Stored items
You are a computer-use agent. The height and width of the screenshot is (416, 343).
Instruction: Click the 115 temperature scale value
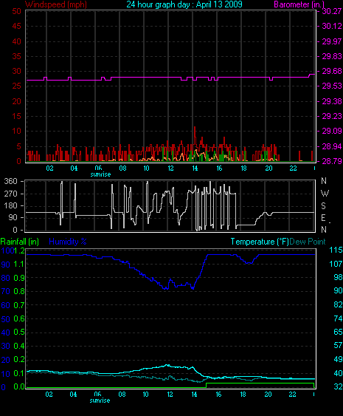click(x=336, y=250)
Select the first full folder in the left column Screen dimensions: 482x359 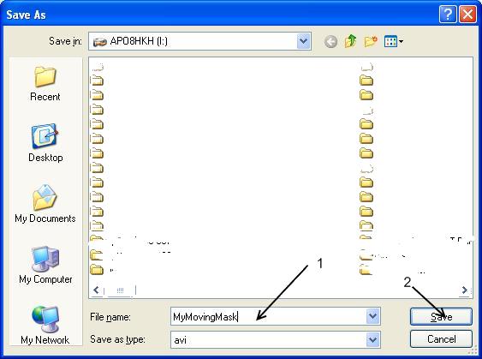click(97, 81)
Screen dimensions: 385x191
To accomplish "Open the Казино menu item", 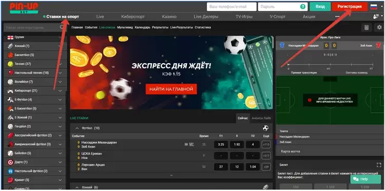I will 169,17.
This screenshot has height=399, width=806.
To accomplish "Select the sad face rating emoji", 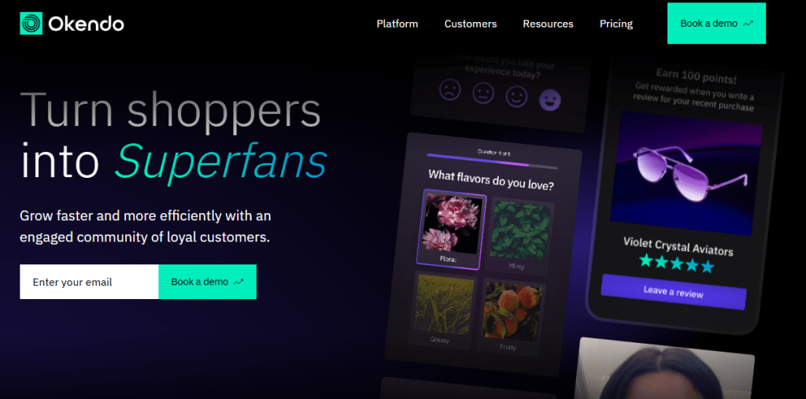I will click(x=449, y=91).
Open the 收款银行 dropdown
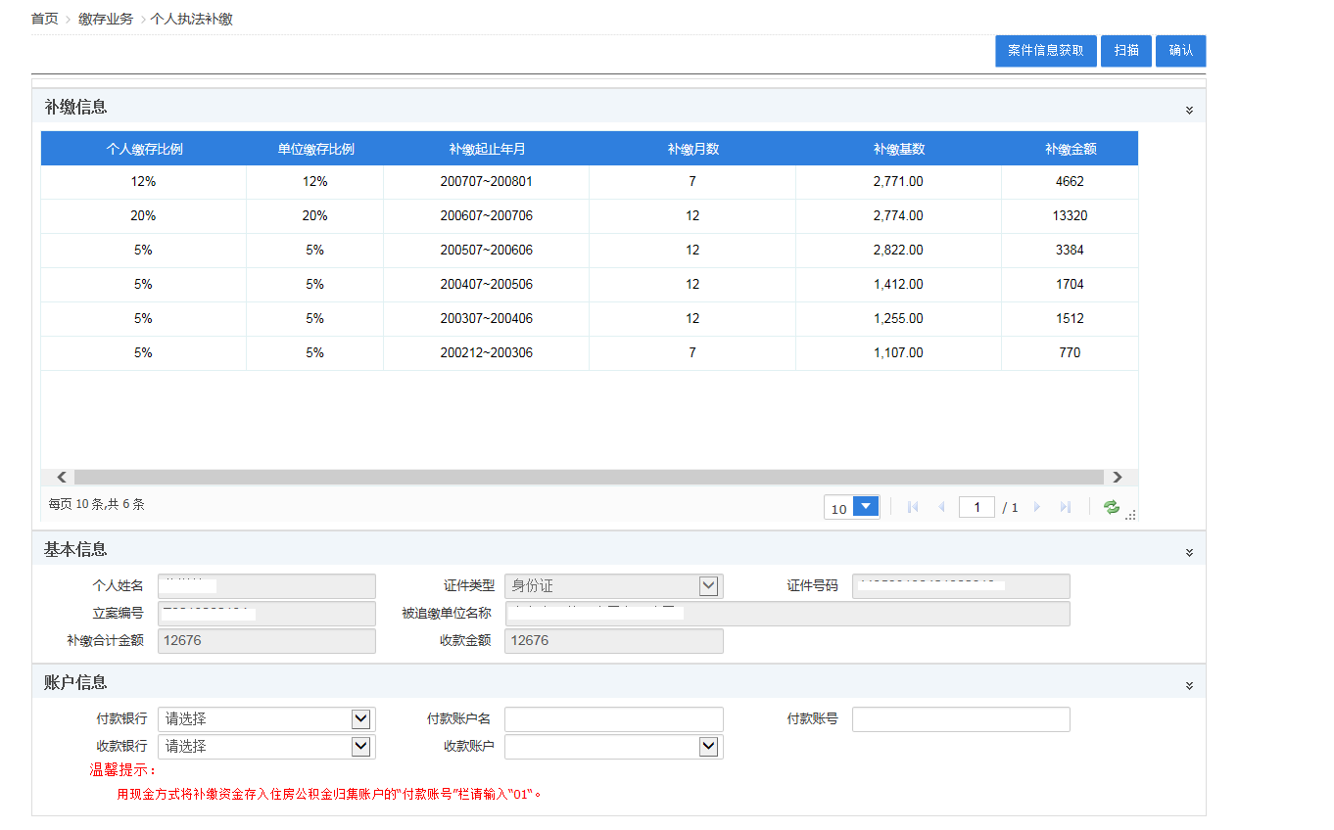The image size is (1334, 830). 361,747
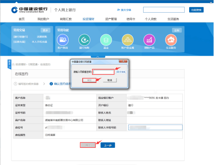214x165 pixels.
Task: Open the 转账汇款 navigation menu
Action: click(66, 19)
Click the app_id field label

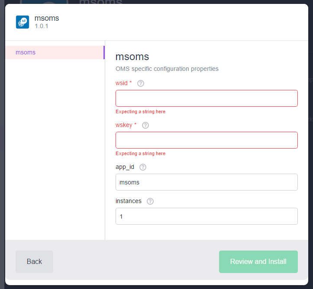(125, 167)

### Problem to solve
Determine the number of lines in the preceding data that contain the word "width". Reply with that number only.

### Exercise output
2